What is managed detection and response (MDR) technology, who needs it, and how can the channel support it? Find answers to those questions and more in this guide to selling MDR
In the first of a regular series of features providing tips for selling trending technologies, we take a look at managed detection and response (MDR). The technology is an area that is regularly highlighted as one that delivers growth for the channel. But just what are customers expecting, what are their needs, and how can you support them? These are just a few of the questions that need answering to establish a solid pitch.
What is MDR technology?
It’s important for the channel to have a firm grip on what a technology means, both in the minds of vendors and of customers. It’s not always clear-cut, but MDR does appear to have a definition that is broadly accepted across the industry.
Peter Jones, cyber security specialist for the ITGL part of Conscia, provides a handy response: “MDR provides the ability to identify anomalies throughout the customer estate that may indicate some form of compromise. Covering all threat vectors, including endpoints, identity, collaboration and networks, an MDR solution can detect threats early in the attack chain and provide an appropriate response to protect the organisation effectively.”
Chris Gilmour, chief technology officer (CTO) at Axians UK, has seen demand for MDR increase due to the security features it provides.
“MDR continues to pick up steam because it gives businesses real-time threat detection and response without needing a full-blown SOC [security operations centre]. Most MDR solutions combine EDR [endpoint detection and response] tooling with behavioural analytics, threat intelligence and human-led investigation, which is critical for catching things like fileless malware or lateral movement that traditional tools might miss,” he says.
“EDR is a toolset, typically installed at the endpoint, to log events, detect activity and support forensic analysis. While powerful, EDR still relies on skilled professionals to manage and interpret alerts,” says Steven Wood, director of solution consulting (EMEA) at OpenText Cybersecurity.

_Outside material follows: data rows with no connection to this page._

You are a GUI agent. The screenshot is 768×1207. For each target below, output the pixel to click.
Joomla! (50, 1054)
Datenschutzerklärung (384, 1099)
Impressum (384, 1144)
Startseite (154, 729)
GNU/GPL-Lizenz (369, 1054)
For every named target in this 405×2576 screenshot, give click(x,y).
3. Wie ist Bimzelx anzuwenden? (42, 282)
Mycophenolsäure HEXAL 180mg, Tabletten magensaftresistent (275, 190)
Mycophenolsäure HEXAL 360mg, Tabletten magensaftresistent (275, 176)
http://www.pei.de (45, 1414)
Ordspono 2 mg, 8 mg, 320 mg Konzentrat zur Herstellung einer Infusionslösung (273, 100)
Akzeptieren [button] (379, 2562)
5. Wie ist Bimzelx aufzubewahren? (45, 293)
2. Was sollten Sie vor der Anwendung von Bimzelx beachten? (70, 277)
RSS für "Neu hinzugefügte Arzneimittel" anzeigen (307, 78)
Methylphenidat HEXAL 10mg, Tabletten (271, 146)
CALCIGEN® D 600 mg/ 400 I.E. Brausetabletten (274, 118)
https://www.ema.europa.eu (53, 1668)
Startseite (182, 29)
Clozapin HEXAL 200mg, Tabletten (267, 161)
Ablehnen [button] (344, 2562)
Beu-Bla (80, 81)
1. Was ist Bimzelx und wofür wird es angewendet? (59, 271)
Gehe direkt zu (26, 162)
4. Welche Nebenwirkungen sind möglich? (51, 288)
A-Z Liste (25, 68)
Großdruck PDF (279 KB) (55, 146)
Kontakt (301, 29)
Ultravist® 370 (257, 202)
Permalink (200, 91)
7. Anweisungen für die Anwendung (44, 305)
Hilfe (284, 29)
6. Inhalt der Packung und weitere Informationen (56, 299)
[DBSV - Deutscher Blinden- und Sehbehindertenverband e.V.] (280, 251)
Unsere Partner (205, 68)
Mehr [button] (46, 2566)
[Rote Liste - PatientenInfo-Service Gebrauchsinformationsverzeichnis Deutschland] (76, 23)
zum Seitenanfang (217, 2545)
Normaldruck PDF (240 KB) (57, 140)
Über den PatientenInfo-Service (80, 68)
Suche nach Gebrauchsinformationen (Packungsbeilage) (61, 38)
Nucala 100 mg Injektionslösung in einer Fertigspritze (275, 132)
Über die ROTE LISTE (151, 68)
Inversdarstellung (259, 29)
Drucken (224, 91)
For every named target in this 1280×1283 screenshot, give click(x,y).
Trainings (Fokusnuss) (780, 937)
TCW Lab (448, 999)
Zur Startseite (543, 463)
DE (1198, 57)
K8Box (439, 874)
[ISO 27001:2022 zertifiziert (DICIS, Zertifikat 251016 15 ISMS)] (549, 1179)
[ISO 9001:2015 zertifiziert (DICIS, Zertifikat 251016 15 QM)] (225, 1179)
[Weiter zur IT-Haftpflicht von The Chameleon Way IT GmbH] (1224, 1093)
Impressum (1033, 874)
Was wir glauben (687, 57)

“MDR, in contrast, is a managed service. It wraps EDR and other telemetry – email, DNS [domain name system], identity, cloud – into a broader offer that includes threat hunting, triage, escalation and, often, guided or active remediation. MDR is best thought of as “SOC-as-a-service” – turning raw data into meaningful, actionable outcomes.”
Who needs MDR?
The answer to that question is “everyone”, so it becomes more about how different customer types are looking for support around managed detection and response. Wood splits the customer base broadly into two: those with internal resources, and those without internal resources.
Those with internal resources – the mid-market upwards – are probably already using tools including EDR, Microsoft Defender, and security information and event management (SIEM), but they are still going to be stretched and will benefit from a monitoring service that can provide round-the-clock coverage.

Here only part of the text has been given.